== Segment start ==
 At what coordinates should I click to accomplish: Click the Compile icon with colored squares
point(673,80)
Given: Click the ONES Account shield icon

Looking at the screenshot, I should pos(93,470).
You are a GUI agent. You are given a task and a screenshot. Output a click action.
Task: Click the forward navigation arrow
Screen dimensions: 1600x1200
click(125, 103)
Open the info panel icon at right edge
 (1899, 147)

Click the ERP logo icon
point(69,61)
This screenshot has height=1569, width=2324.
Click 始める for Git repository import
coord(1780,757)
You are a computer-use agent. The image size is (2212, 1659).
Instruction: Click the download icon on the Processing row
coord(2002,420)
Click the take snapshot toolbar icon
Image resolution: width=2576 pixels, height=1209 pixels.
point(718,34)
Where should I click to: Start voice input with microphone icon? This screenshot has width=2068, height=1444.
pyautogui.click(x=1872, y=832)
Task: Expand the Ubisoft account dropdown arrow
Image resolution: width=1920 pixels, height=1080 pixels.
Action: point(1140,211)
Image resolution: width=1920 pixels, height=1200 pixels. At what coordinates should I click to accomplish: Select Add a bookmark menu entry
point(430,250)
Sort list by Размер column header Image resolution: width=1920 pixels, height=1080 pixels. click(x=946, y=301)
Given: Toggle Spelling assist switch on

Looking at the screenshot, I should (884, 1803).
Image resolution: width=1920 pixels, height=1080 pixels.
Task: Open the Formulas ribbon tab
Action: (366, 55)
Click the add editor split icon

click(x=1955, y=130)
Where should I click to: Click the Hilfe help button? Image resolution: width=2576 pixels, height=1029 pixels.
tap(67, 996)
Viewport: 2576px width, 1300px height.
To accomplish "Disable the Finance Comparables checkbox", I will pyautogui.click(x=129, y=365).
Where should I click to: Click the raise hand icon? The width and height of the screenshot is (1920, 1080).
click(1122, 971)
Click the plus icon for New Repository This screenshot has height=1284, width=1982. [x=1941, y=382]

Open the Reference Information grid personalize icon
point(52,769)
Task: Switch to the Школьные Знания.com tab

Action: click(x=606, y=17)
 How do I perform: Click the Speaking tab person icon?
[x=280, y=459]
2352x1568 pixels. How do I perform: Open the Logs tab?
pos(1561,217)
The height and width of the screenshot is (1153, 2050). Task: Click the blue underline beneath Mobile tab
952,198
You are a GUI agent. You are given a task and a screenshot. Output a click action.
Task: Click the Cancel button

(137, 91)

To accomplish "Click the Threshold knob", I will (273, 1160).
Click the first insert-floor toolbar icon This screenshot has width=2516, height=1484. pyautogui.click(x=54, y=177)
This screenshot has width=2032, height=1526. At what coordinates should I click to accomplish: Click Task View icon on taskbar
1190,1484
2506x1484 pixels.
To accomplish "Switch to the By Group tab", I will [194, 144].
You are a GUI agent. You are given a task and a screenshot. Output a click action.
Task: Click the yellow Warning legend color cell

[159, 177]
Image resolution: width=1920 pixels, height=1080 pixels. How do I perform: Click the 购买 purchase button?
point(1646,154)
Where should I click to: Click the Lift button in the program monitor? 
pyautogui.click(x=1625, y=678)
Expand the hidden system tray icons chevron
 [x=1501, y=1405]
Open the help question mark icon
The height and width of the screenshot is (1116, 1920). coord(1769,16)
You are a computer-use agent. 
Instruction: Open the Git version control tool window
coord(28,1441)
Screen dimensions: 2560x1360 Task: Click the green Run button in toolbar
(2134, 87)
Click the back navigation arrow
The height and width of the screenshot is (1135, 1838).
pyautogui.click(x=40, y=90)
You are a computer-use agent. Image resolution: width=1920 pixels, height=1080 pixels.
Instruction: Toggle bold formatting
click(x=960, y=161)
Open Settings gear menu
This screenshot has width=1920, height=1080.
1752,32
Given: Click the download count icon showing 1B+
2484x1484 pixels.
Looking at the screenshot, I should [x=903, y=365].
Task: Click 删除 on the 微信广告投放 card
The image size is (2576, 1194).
== Segment end ==
What is being asked |
Output the complete data exactly as written.

Solution to the problem |
 At what coordinates should I click to accomplish: Click the Compile icon with colored squares
point(673,80)
Given: Click the ONES Account shield icon

Looking at the screenshot, I should pos(93,470).
You are a GUI agent. You are given a task and a screenshot. Output a click action.
Task: Click the forward navigation arrow
Screen dimensions: 1600x1200
click(125, 103)
Open the info panel icon at right edge
 (1899, 147)

Click the ERP logo icon
point(69,61)
This screenshot has height=1569, width=2324.
Click 始める for Git repository import
coord(1780,757)
You are a computer-use agent. The image size is (2212, 1659).
Instruction: Click the download icon on the Processing row
coord(2002,420)
Click the take snapshot toolbar icon
Image resolution: width=2576 pixels, height=1209 pixels.
point(718,34)
Where should I click to: Start voice input with microphone icon? This screenshot has width=2068, height=1444.
pyautogui.click(x=1872, y=832)
Task: Expand the Ubisoft account dropdown arrow
Image resolution: width=1920 pixels, height=1080 pixels.
Action: point(1140,211)
Image resolution: width=1920 pixels, height=1200 pixels. At what coordinates should I click to accomplish: Select Add a bookmark menu entry
point(430,250)
Sort list by Размер column header Image resolution: width=1920 pixels, height=1080 pixels. click(x=946, y=301)
Given: Toggle Spelling assist switch on

Looking at the screenshot, I should (884, 1803).
Image resolution: width=1920 pixels, height=1080 pixels.
Task: Open the Formulas ribbon tab
Action: (366, 55)
Click the add editor split icon

click(x=1955, y=130)
Where should I click to: Click the Hilfe help button? Image resolution: width=2576 pixels, height=1029 pixels.
tap(67, 996)
Viewport: 2576px width, 1300px height.
To accomplish "Disable the Finance Comparables checkbox", I will pyautogui.click(x=129, y=365).
Where should I click to: Click the raise hand icon? The width and height of the screenshot is (1920, 1080).
click(1122, 971)
Click the plus icon for New Repository This screenshot has height=1284, width=1982. [x=1941, y=382]

Open the Reference Information grid personalize icon
point(52,769)
Task: Switch to the Школьные Знания.com tab

Action: click(x=606, y=17)
 How do I perform: Click the Speaking tab person icon?
[x=280, y=459]
2352x1568 pixels. How do I perform: Open the Logs tab?
pos(1561,217)
The height and width of the screenshot is (1153, 2050). Task: Click the blue underline beneath Mobile tab
952,198
You are a GUI agent. You are given a task and a screenshot. Output a click action.
Task: Click the Cancel button

(137, 91)

To accomplish "Click the Threshold knob", I will (273, 1160).
Click the first insert-floor toolbar icon This screenshot has width=2516, height=1484. pyautogui.click(x=54, y=177)
This screenshot has width=2032, height=1526. At what coordinates should I click to accomplish: Click Task View icon on taskbar
1190,1484
2506x1484 pixels.
To accomplish "Switch to the By Group tab", I will [194, 144].
You are a GUI agent. You are given a task and a screenshot. Output a click action.
Task: Click the yellow Warning legend color cell

[159, 177]
Image resolution: width=1920 pixels, height=1080 pixels. How do I perform: Click the 购买 purchase button?
point(1646,154)
Where should I click to: Click the Lift button in the program monitor? 
pyautogui.click(x=1625, y=678)
Expand the hidden system tray icons chevron
 [x=1501, y=1405]
Open the help question mark icon
The height and width of the screenshot is (1116, 1920). coord(1769,16)
You are a computer-use agent. 
Instruction: Open the Git version control tool window
coord(28,1441)
Screen dimensions: 2560x1360 Task: Click the green Run button in toolbar
(2134, 87)
Click the back navigation arrow
The height and width of the screenshot is (1135, 1838).
pyautogui.click(x=40, y=90)
You are a computer-use agent. Image resolution: width=1920 pixels, height=1080 pixels.
Instruction: Toggle bold formatting
click(x=960, y=161)
Open Settings gear menu
This screenshot has width=1920, height=1080.
1752,32
Given: Click the download count icon showing 1B+
2484x1484 pixels.
Looking at the screenshot, I should [x=903, y=365].
Task: Click 删除 on the 微信广告投放 card
The image size is (2576, 1194).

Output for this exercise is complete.